Vivência indígena transforma aprendizado em unidades escolares em Pinhais

Por Redação 3 min de leitura

A educação de Pinhais ganha novas cores e sons que vão além das páginas dos livros didáticos tradicionais. Em uma iniciativa que busca valorizar a diversidade e as raízes brasileiras, a Secretaria de Educação (Semed) tem incentivado as unidades de ensino a promoverem experiências reais de interação cultural. Na última semana, em menção ao Dia dos Povos Indígenas, celebrado no dia 19 de abril, as ações foram intensificadas e permitiram aos estudantes conhecerem a pluralidade dos povos originários de forma sensível e prática.

“O mês dedicado aos povos indígenas serve como um catalisador para projetos que já acontecem durante todo o ano, mas que ganham um brilho especial com a criatividade das professoras e a abertura das unidades para inovarem. A proposta é que essa interação não seja apenas um evento isolado, mas uma semente plantada nos educandos para a construção de uma consciência crítica e respeitosa”, explica a diretora do Departamento de Ensino, Adriana Denise Bento da Rosa.

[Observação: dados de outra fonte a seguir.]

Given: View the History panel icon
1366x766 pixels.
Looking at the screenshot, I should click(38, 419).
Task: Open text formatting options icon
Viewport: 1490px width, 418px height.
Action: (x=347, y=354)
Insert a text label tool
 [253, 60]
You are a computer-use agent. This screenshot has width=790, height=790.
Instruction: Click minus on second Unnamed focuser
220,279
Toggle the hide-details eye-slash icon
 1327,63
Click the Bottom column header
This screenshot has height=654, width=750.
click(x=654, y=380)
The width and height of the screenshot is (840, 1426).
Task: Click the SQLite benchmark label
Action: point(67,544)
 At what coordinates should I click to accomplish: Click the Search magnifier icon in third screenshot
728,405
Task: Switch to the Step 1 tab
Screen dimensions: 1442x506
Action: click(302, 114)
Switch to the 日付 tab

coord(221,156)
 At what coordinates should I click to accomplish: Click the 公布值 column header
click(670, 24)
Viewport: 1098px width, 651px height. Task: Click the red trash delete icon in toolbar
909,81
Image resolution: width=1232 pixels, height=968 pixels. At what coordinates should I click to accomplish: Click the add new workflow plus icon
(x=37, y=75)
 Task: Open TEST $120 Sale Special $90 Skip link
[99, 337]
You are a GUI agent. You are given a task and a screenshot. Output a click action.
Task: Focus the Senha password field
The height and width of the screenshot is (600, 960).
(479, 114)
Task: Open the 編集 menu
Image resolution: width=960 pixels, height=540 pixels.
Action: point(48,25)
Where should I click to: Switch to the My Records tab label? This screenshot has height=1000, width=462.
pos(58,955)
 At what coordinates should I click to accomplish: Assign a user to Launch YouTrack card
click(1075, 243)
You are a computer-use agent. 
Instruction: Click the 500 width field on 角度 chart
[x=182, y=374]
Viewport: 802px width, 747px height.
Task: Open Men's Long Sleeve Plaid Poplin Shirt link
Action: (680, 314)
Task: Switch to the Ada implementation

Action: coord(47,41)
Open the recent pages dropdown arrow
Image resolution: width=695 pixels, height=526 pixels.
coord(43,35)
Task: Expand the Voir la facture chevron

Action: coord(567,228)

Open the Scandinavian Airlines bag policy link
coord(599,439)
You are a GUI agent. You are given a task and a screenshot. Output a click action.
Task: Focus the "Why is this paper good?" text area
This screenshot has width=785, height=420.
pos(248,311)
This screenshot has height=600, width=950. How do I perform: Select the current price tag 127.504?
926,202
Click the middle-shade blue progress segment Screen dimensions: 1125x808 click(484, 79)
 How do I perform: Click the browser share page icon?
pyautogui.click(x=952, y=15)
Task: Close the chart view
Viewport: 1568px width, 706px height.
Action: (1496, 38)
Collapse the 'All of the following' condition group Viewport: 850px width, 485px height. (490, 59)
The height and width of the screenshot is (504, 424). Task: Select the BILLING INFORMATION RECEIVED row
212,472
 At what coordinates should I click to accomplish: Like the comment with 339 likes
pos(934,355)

Em uma das unidades foi promovida uma interação cultural com integrantes do Grupo Nhinkandeá Kariri-Xocó de Alagoas. Liderados por Tawy Tenório Santos, o grupo mostrou aos estudantes da rede municipal uma proposta que foge das apresentações comuns e foca no intercâmbio genuíno. “Viemos aqui para quebrar um pouco da história do livro didático e contar a nossa verdadeira realidade”, afirmou Tawy durante a abertura da atividade. O cacique ressaltou a importância de mostrar quem são os povos originários hoje, utilizando a música e a língua como ferramentas de conexão. Durante a interação, as crianças foram apresentadas ao tronco linguístico Macro-Jê e desafiadas a aprender saudações no dialeto Dzubukuá.

De forma abrangente, todas as unidades de ensino de Pinhais mobilizaram-se com projetos que exploram a riqueza dos povos originários sob diversas perspectivas. “Nossas unidades desenvolveram de maneira geral atividades relacionadas à cultura dos povos indígenas como forma de desmistificar estereótipos e trazer o protagonismo deles para o centro do debate escolar. Ao integrarmos a oralidade, os grafismos e os saberes ancestrais ao cotidiano dos alunos, transformamos o aprendizado em algo vivo, onde o respeito à diferença deixa de ser um conceito abstrato e passa a ser uma vivência compartilhada entre professores, estudantes e a comunidade”, destaca Adriana.